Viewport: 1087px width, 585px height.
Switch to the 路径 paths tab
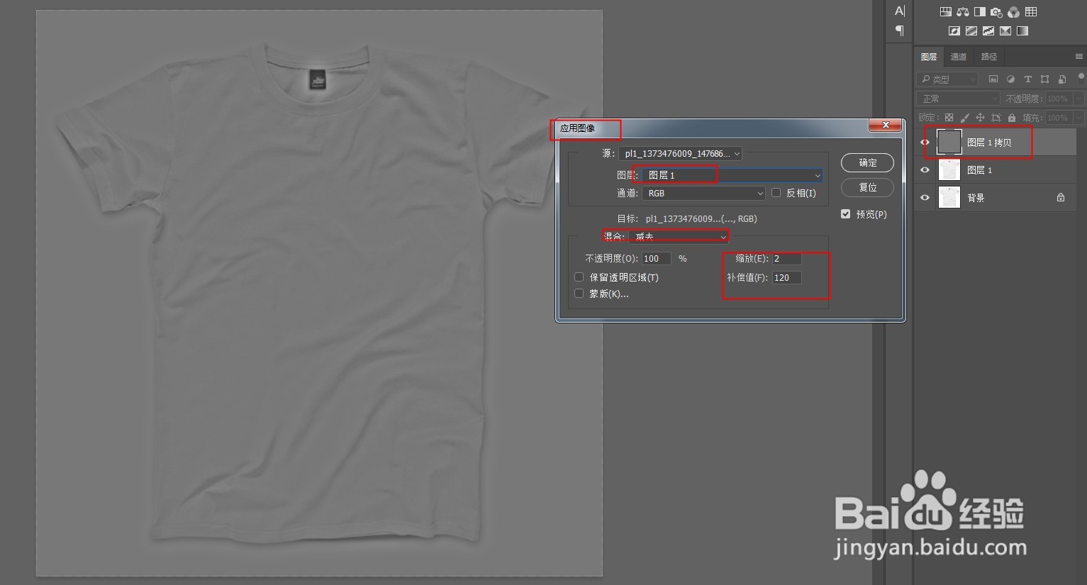[x=988, y=57]
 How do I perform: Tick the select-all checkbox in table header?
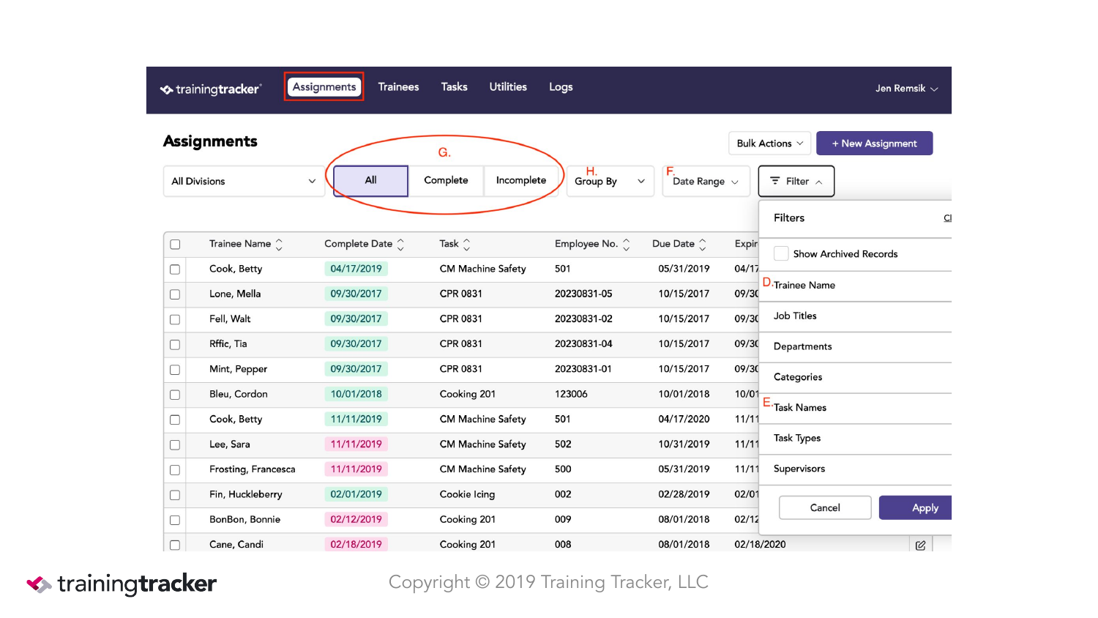click(x=175, y=245)
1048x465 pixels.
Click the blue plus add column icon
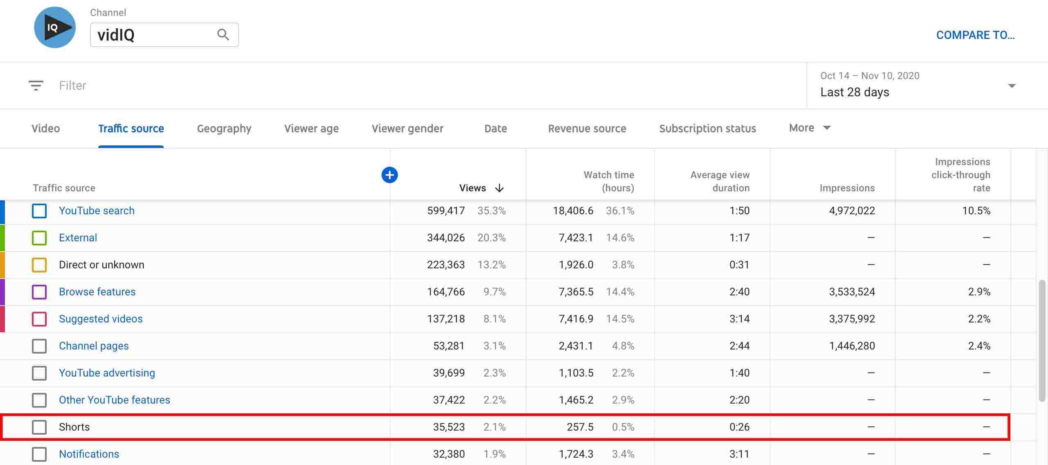(x=390, y=174)
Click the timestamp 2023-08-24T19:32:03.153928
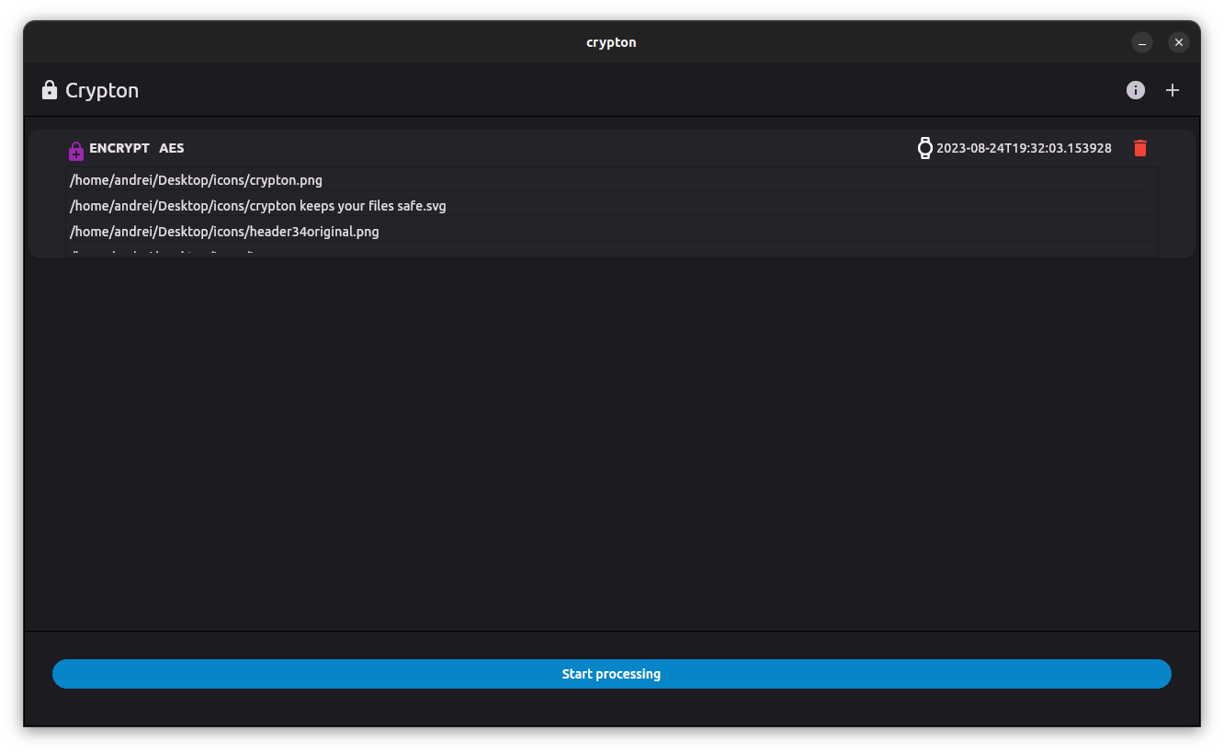 click(1024, 147)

========================================================================

» Exercise requirements: From the line containing "Click the blue plus add column icon" to the last line of the records, inclusive, output the lines exactly as written and nothing else; leave out the pictures.

» Solution for this task:
Click the blue plus add column icon
(x=390, y=174)
Click the timestamp 2023-08-24T19:32:03.153928
 click(1024, 147)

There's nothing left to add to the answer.